→ What the task requires:
Print exactly the lines from the line with "Click the right Pays 243 Ways label" to the last line of the data, please, both included.

==== Source information

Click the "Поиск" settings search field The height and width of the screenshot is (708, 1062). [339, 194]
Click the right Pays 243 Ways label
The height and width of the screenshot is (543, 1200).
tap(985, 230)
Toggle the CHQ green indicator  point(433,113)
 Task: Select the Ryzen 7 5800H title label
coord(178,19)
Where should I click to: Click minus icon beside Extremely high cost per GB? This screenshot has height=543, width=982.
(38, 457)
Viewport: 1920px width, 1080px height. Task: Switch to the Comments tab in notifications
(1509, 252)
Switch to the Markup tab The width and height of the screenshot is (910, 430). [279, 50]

========

→ Response area:
Click the right Pays 243 Ways label
The height and width of the screenshot is (543, 1200).
tap(985, 230)
Toggle the CHQ green indicator  point(433,113)
 Task: Select the Ryzen 7 5800H title label
coord(178,19)
Where should I click to: Click minus icon beside Extremely high cost per GB? This screenshot has height=543, width=982.
(38, 457)
Viewport: 1920px width, 1080px height. Task: Switch to the Comments tab in notifications
(1509, 252)
Switch to the Markup tab The width and height of the screenshot is (910, 430). [279, 50]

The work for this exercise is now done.